Physical and Hydraulic Properties of Commercial Pine-bark Substrate Products Used in Production of Containerized Crops

Pine bark is the primary constituent of nursery container media (i.e., soilless substrate) in the eastern United States. Pine bark physical and hydraulic properties vary depending on the supplier due to source (e.g., lumber mill type) or methods of additional processing or aging. Pine bark can be processed via hammer milling or grinding before or after being aged from ≤1 month (fresh) to ≥6 month (aged). Additionally, bark is commonly amended with sand to alter physical properties and increase bulk density (Db). Information is limited on physical or hydraulic differences of bark between varying sources or the effect of sand amendments.
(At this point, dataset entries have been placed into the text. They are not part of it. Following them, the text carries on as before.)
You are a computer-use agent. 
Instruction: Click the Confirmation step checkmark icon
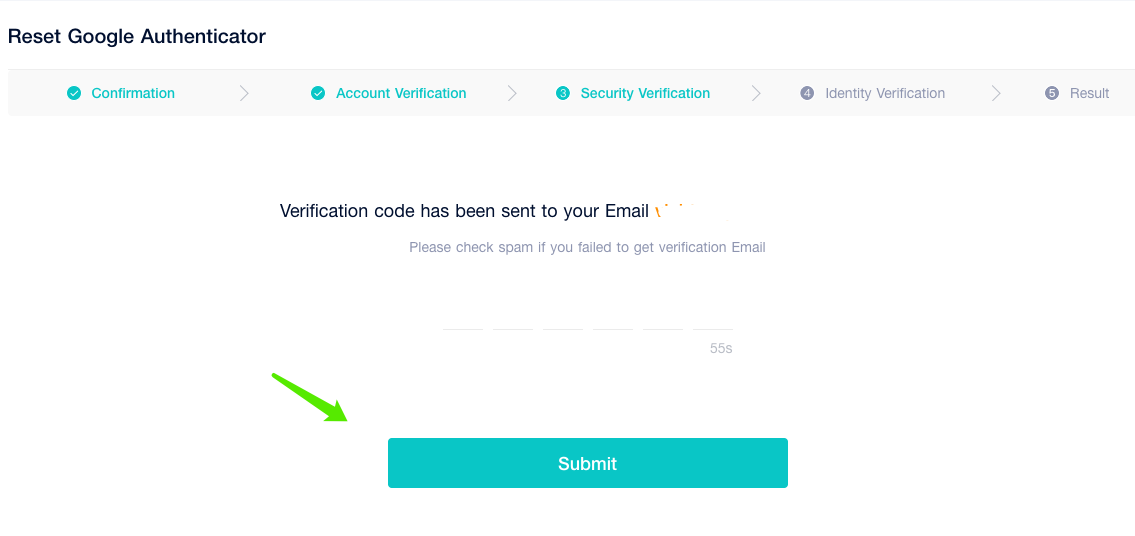tap(74, 93)

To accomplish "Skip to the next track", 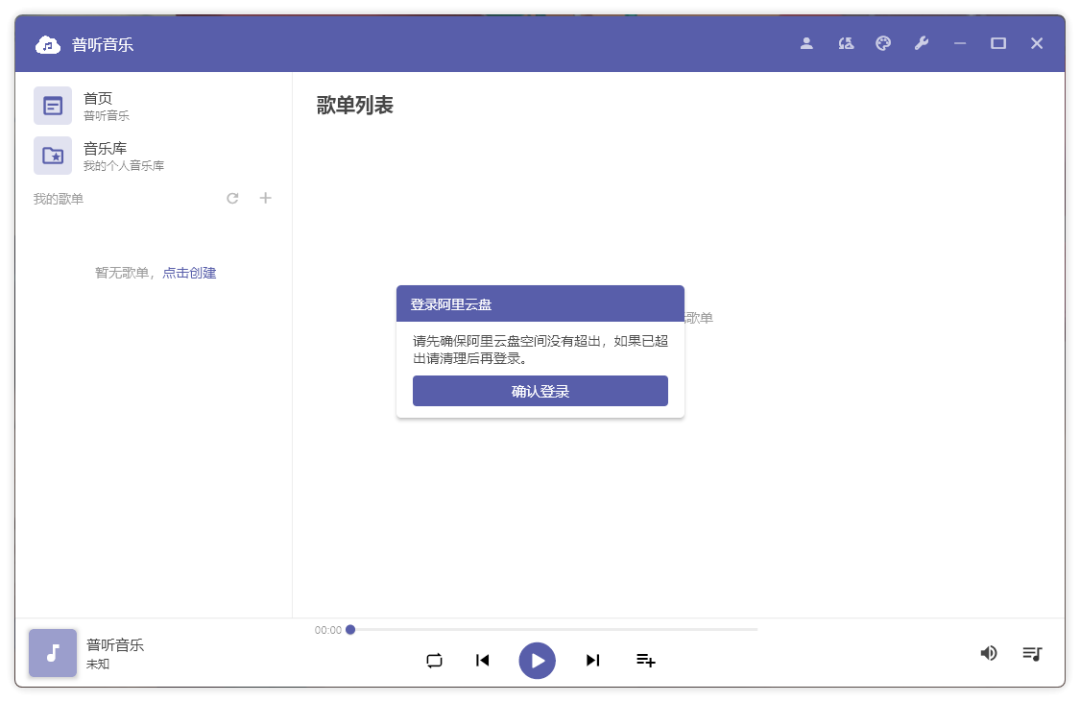I will coord(592,660).
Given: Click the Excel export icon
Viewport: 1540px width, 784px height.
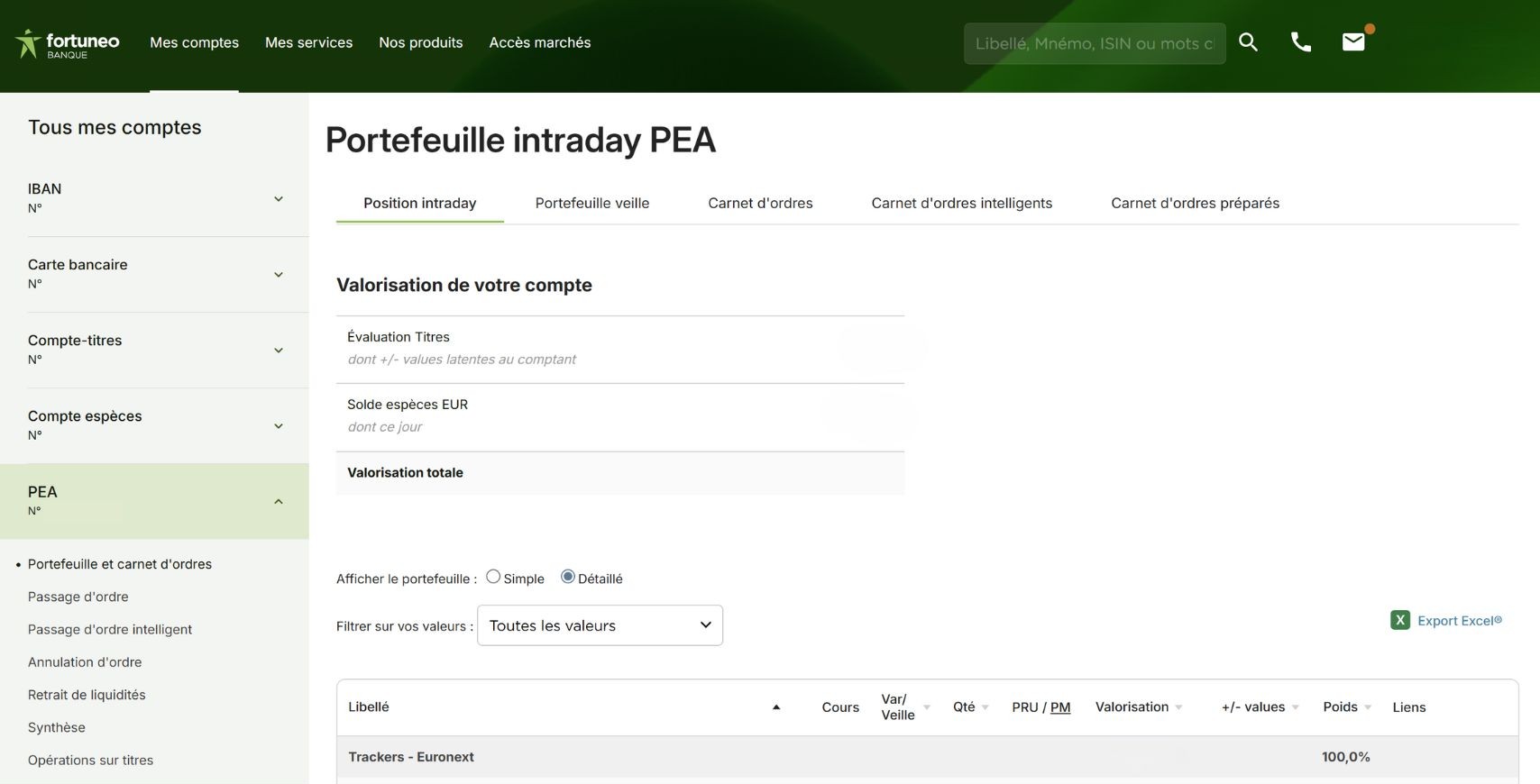Looking at the screenshot, I should (x=1399, y=620).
Pine bark physical and hydraulic properties from six commercial sources were compared as a function of age and amendment with sand. Aging bark, alone, had little effect on total porosity (TP), which remained at ≈80.5% (by volume). However, aging pine bark from ≤1 to ≥6 months shifted particle size from the coarse (>2 mm) to fine fraction (<0.5 mm), which increased container capacity (CC) 21.4% and decreased air space (AS) by 17.2% (by volume) regardless of source. The addition of sand to the substrate had a similar effect on particle size distribution to that of aging, increasing CC and Db while decreasing AS. Total porosity decreased with the addition of sand. The magnitude of change in TP, AS, CC, and Db from a nonamended pine bark substrate was greater with fine vs. coarse sand and varied by bark source. When comparing hydrological properties across three pine bark sources, readily available water content was unaffected; however, moisture characteristic curves (MCC) differed due to particle size distribution affecting the residual water content and subsequent shift from gravitational to either capillary or hygroscopic water. Similarly, hydraulic conductivity (i.e., ability to transfer water within the container) decreased with increasing particle size.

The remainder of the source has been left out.